§ EXERCISE AIM: Line by line, the entries below are to be reproduced unaltered.

§ DATA EXTRACT:

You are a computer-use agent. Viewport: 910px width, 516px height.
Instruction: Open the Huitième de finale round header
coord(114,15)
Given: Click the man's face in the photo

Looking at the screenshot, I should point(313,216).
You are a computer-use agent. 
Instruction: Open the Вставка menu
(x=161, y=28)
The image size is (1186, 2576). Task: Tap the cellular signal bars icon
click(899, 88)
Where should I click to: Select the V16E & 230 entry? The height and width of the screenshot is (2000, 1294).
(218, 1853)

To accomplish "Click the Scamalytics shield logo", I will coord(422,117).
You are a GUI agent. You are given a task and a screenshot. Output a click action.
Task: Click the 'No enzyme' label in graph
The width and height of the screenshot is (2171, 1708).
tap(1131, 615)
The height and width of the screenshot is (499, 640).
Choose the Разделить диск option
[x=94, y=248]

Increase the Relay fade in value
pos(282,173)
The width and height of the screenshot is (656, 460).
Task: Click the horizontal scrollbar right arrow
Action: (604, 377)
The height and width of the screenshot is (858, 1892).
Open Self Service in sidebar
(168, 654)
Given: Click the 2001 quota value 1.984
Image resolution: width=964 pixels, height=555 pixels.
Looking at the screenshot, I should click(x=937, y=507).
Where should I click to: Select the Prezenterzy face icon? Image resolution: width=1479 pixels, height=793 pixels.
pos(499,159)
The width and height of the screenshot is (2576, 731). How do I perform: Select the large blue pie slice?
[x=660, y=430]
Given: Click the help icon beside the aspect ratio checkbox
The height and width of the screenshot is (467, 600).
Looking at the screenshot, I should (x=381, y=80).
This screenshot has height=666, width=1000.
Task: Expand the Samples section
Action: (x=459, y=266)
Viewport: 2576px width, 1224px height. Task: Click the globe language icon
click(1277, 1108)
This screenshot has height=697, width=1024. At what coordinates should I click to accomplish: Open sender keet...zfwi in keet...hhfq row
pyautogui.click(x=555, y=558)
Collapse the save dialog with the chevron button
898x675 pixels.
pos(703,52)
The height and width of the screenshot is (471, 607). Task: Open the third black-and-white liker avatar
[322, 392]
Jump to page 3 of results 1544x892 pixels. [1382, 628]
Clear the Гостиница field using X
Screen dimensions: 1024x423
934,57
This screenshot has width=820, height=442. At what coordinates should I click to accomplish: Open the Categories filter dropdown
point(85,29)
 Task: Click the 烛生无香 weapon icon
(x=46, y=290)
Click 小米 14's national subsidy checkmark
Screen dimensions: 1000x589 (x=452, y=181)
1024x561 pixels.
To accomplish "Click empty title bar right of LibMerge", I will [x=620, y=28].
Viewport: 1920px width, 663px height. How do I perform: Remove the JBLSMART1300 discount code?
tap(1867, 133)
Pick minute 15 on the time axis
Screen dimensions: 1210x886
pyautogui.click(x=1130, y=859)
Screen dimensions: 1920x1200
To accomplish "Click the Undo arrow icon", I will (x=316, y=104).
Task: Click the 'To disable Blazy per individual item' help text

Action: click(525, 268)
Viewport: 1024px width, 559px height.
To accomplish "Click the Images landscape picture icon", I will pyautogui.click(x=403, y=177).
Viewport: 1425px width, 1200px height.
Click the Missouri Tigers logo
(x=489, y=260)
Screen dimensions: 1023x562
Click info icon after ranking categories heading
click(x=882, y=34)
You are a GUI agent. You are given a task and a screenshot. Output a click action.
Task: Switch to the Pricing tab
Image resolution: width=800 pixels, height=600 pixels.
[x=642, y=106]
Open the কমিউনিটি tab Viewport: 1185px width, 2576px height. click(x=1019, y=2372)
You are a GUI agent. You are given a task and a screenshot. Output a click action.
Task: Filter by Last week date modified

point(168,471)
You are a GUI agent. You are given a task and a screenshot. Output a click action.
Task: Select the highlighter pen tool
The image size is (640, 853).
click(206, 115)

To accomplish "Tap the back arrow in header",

§ RESULT OF THE EXERCISE:
You are a computer-use agent. Viewport: 910px width, 516px height.
Instruction: Open the Huitième de finale round header
coord(114,15)
Given: Click the man's face in the photo

Looking at the screenshot, I should point(313,216).
You are a computer-use agent. 
Instruction: Open the Вставка menu
(x=161, y=28)
The image size is (1186, 2576). Task: Tap the cellular signal bars icon
click(899, 88)
Where should I click to: Select the V16E & 230 entry? The height and width of the screenshot is (2000, 1294).
(218, 1853)

To accomplish "Click the Scamalytics shield logo", I will coord(422,117).
You are a GUI agent. You are given a task and a screenshot. Output a click action.
Task: Click the 'No enzyme' label in graph
The width and height of the screenshot is (2171, 1708).
tap(1131, 615)
The height and width of the screenshot is (499, 640).
Choose the Разделить диск option
[x=94, y=248]

Increase the Relay fade in value
pos(282,173)
The width and height of the screenshot is (656, 460).
Task: Click the horizontal scrollbar right arrow
Action: (604, 377)
The height and width of the screenshot is (858, 1892).
Open Self Service in sidebar
(168, 654)
Given: Click the 2001 quota value 1.984
Image resolution: width=964 pixels, height=555 pixels.
Looking at the screenshot, I should click(x=937, y=507).
Where should I click to: Select the Prezenterzy face icon? Image resolution: width=1479 pixels, height=793 pixels.
pos(499,159)
The width and height of the screenshot is (2576, 731). How do I perform: Select the large blue pie slice?
[x=660, y=430]
Given: Click the help icon beside the aspect ratio checkbox
The height and width of the screenshot is (467, 600).
Looking at the screenshot, I should (x=381, y=80).
This screenshot has height=666, width=1000.
Task: Expand the Samples section
Action: (x=459, y=266)
Viewport: 2576px width, 1224px height. Task: Click the globe language icon
click(1277, 1108)
This screenshot has height=697, width=1024. At what coordinates should I click to accomplish: Open sender keet...zfwi in keet...hhfq row
pyautogui.click(x=555, y=558)
Collapse the save dialog with the chevron button
898x675 pixels.
pos(703,52)
The height and width of the screenshot is (471, 607). Task: Open the third black-and-white liker avatar
[322, 392]
Jump to page 3 of results 1544x892 pixels. [1382, 628]
Clear the Гостиница field using X
Screen dimensions: 1024x423
934,57
This screenshot has width=820, height=442. At what coordinates should I click to accomplish: Open the Categories filter dropdown
point(85,29)
 Task: Click the 烛生无香 weapon icon
(x=46, y=290)
Click 小米 14's national subsidy checkmark
Screen dimensions: 1000x589 (x=452, y=181)
1024x561 pixels.
To accomplish "Click empty title bar right of LibMerge", I will [x=620, y=28].
Viewport: 1920px width, 663px height. How do I perform: Remove the JBLSMART1300 discount code?
tap(1867, 133)
Pick minute 15 on the time axis
Screen dimensions: 1210x886
pyautogui.click(x=1130, y=859)
Screen dimensions: 1920x1200
To accomplish "Click the Undo arrow icon", I will (x=316, y=104).
Task: Click the 'To disable Blazy per individual item' help text

Action: click(525, 268)
Viewport: 1024px width, 559px height.
To accomplish "Click the Images landscape picture icon", I will pyautogui.click(x=403, y=177).
Viewport: 1425px width, 1200px height.
Click the Missouri Tigers logo
(x=489, y=260)
Screen dimensions: 1023x562
Click info icon after ranking categories heading
click(x=882, y=34)
You are a GUI agent. You are given a task and a screenshot. Output a click action.
Task: Switch to the Pricing tab
Image resolution: width=800 pixels, height=600 pixels.
[x=642, y=106]
Open the কমিউনিটি tab Viewport: 1185px width, 2576px height. click(x=1019, y=2372)
You are a GUI agent. You are given a task and a screenshot. Output a click action.
Task: Filter by Last week date modified

point(168,471)
You are a GUI agent. You are given a task and a screenshot. Output a click action.
Task: Select the highlighter pen tool
The image size is (640, 853).
click(206, 115)

To accomplish "Tap the back arrow in header",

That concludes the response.